- Exercise directions -
Render the records as a numbered list, beginning at the line that has "Task: Open the Options menu" and stopping after the line that has "Looking at the screenshot, I should 184,533.". Leave out blank lines.
————————
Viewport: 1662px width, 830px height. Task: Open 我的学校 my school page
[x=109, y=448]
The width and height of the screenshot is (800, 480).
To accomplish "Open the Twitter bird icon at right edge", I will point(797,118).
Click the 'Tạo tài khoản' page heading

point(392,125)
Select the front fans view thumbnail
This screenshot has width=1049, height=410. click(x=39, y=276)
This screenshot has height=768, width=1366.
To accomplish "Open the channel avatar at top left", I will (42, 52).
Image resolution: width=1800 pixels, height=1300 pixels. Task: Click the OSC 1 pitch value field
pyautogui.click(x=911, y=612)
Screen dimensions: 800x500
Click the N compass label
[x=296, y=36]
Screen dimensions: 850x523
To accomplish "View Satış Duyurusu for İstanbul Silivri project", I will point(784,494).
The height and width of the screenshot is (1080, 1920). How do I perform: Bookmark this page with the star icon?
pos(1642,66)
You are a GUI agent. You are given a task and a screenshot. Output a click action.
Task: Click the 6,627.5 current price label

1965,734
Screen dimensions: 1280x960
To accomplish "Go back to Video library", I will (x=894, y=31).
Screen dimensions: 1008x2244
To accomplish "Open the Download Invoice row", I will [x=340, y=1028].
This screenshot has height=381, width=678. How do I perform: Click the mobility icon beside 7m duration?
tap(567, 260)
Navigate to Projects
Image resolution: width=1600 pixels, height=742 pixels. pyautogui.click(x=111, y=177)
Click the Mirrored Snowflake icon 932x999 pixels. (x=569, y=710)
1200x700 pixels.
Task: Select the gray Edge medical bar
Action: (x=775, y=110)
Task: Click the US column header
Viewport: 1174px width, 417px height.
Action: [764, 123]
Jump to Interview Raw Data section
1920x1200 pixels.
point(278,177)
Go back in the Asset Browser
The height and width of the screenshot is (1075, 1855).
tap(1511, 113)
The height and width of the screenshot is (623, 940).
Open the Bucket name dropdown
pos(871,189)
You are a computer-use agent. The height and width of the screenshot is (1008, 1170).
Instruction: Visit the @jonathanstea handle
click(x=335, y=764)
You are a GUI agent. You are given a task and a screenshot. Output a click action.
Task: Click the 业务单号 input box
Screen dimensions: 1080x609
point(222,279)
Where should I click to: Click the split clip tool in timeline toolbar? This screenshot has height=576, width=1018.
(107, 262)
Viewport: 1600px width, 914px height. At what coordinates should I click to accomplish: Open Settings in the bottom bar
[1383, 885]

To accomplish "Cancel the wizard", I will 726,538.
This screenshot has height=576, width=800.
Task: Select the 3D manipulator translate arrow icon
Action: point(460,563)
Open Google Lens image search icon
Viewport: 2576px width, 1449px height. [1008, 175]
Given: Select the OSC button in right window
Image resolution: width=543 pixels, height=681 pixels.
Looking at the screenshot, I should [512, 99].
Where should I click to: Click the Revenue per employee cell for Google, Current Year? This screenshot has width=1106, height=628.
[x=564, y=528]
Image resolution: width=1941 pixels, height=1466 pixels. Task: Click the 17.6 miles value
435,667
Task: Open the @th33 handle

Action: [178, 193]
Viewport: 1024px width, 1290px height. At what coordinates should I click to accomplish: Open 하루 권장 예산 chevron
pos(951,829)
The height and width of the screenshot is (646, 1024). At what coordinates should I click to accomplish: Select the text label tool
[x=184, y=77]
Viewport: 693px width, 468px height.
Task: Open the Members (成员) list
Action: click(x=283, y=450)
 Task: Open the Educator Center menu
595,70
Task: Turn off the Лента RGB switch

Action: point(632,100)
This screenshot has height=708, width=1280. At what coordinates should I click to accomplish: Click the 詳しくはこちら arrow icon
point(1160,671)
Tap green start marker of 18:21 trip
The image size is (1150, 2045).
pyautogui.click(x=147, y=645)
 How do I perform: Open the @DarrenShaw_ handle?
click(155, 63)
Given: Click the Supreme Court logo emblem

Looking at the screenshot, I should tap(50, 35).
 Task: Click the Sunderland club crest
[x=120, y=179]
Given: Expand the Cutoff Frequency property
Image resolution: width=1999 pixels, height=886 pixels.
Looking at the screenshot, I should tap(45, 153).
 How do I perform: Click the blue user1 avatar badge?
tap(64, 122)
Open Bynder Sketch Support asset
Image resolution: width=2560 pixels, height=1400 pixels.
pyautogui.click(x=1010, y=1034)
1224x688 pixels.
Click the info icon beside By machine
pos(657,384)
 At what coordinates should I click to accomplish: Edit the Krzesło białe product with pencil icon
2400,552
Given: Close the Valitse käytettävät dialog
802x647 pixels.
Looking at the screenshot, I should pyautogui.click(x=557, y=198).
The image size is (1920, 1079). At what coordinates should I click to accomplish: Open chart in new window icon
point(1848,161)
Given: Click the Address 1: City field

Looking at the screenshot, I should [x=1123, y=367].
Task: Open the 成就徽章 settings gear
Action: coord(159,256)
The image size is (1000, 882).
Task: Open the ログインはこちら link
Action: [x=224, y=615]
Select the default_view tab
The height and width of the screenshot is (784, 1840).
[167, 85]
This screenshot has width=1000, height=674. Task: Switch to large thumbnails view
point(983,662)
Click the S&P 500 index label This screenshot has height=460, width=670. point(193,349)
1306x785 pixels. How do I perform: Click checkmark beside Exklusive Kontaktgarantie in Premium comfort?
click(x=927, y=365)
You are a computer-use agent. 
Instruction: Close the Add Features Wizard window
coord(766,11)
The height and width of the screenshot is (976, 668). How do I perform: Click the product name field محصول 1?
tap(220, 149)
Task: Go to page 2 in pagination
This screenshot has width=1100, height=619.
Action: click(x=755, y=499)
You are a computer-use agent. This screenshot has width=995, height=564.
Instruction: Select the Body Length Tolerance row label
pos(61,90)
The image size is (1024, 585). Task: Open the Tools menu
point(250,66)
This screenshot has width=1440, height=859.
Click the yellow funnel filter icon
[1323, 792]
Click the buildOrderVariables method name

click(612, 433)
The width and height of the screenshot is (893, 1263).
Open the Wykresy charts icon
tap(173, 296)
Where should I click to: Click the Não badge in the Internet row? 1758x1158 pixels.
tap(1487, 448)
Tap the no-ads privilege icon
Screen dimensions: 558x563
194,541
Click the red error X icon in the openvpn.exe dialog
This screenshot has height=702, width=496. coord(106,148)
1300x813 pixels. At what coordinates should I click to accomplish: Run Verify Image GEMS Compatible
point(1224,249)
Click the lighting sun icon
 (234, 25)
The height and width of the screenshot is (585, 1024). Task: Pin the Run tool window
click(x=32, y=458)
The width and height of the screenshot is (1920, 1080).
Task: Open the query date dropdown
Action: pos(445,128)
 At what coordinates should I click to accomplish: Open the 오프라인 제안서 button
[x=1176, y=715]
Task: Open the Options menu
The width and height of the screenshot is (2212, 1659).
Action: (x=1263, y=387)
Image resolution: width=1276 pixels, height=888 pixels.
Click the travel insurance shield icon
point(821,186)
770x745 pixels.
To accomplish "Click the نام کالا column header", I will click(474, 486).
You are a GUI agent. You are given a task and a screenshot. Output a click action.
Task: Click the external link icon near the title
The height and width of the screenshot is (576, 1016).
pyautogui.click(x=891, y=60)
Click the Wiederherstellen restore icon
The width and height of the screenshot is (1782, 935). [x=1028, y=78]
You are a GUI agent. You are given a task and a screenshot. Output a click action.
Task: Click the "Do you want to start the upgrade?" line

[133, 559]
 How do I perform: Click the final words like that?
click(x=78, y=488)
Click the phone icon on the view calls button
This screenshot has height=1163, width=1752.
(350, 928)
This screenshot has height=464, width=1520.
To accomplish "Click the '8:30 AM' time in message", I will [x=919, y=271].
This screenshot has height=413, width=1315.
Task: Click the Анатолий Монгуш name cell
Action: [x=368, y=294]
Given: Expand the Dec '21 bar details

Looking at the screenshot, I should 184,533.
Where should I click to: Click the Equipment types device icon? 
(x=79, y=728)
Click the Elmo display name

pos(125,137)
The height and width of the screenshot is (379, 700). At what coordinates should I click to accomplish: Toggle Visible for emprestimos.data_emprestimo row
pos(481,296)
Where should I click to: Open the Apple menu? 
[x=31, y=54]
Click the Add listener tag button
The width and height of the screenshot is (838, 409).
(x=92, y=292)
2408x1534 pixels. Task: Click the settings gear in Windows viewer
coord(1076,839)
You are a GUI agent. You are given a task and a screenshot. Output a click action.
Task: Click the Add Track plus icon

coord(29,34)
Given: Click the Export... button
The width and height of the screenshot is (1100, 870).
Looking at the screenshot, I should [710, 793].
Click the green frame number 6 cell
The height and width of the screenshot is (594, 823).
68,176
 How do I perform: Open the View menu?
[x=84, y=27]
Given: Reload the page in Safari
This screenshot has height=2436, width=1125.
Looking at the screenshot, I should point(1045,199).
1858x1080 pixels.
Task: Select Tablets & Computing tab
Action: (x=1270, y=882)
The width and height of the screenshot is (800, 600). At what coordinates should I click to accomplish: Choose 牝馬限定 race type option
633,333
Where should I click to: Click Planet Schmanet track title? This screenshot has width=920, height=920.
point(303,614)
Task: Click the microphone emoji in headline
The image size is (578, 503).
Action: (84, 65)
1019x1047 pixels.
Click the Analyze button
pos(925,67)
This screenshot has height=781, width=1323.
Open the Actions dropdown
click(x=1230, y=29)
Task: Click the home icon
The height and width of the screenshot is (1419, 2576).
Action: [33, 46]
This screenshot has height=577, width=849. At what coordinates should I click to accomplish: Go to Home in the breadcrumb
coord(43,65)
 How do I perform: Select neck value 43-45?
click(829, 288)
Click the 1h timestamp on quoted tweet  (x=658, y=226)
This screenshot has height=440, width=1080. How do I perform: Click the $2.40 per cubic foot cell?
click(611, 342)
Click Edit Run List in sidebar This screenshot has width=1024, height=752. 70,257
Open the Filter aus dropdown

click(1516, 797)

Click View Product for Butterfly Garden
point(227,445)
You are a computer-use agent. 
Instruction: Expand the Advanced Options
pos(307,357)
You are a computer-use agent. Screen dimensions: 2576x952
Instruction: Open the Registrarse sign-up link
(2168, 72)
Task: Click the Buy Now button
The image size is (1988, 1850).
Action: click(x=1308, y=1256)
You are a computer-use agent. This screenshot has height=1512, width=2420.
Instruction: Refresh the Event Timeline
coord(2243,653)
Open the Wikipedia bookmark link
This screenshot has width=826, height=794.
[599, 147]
————————
- Solution below -
1. Task: Open the Options menu
2. The width and height of the screenshot is (2212, 1659).
3. Action: (x=1263, y=387)
4. Image resolution: width=1276 pixels, height=888 pixels.
5. Click the travel insurance shield icon
6. point(821,186)
7. 770x745 pixels.
8. To accomplish "Click the نام کالا column header", I will click(474, 486).
9. You are a GUI agent. You are given a task and a screenshot. Output a click action.
10. Task: Click the external link icon near the title
11. The height and width of the screenshot is (576, 1016).
12. pyautogui.click(x=891, y=60)
13. Click the Wiederherstellen restore icon
14. The width and height of the screenshot is (1782, 935). [x=1028, y=78]
15. You are a GUI agent. You are given a task and a screenshot. Output a click action.
16. Task: Click the "Do you want to start the upgrade?" line
17. [133, 559]
18.  How do I perform: Click the final words like that?
19. click(x=78, y=488)
20. Click the phone icon on the view calls button
21. This screenshot has height=1163, width=1752.
22. (350, 928)
23. This screenshot has height=464, width=1520.
24. To accomplish "Click the '8:30 AM' time in message", I will [x=919, y=271].
25. This screenshot has height=413, width=1315.
26. Task: Click the Анатолий Монгуш name cell
27. Action: [x=368, y=294]
28. Given: Expand the Dec '21 bar details
29. Looking at the screenshot, I should 184,533.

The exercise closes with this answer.